TASK GOAL:
Pull out every line of the records below that contains the word "showing".

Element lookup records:
──────────
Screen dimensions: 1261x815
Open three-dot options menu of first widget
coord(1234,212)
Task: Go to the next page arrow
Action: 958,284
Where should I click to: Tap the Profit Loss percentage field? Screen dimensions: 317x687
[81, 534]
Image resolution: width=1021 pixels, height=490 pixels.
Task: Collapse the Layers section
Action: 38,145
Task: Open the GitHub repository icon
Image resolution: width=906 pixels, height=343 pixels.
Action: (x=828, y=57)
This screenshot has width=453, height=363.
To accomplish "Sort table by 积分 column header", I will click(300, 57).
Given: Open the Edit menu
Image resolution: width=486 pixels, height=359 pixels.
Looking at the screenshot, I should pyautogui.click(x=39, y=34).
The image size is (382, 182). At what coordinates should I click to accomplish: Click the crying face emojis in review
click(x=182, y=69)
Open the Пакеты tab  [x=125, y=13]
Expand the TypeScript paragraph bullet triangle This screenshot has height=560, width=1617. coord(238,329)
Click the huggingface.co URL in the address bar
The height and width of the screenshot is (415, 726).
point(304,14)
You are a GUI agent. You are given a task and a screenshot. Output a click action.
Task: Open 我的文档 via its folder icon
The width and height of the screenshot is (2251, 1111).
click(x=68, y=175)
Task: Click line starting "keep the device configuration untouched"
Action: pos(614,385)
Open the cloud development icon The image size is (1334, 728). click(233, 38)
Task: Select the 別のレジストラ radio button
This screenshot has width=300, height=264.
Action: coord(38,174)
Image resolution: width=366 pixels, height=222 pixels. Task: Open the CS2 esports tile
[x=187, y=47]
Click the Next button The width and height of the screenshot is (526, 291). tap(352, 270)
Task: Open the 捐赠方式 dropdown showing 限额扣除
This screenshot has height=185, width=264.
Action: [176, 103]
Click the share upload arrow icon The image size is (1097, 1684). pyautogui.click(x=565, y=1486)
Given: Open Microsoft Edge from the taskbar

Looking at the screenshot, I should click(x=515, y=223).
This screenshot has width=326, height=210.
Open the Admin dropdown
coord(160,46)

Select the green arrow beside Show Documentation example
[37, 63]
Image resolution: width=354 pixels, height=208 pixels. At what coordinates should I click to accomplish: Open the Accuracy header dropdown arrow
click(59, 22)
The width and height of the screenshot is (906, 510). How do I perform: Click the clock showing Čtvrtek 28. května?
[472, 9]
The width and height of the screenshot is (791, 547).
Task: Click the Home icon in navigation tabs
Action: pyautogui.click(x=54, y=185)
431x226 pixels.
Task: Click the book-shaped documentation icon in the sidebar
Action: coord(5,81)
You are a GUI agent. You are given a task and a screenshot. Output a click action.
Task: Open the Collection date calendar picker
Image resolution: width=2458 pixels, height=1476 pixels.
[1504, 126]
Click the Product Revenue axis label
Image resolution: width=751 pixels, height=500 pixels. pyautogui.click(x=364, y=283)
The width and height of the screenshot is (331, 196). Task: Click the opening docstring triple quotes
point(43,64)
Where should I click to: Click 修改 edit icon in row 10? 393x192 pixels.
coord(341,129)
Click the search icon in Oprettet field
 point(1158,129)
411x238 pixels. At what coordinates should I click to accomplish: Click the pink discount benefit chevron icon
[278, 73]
──────────
RESULT FOR THIS EXERCISE:
Task: Open the 捐赠方式 dropdown showing 限额扣除
The width and height of the screenshot is (906, 510). How do I perform: Click the clock showing Čtvrtek 28. května?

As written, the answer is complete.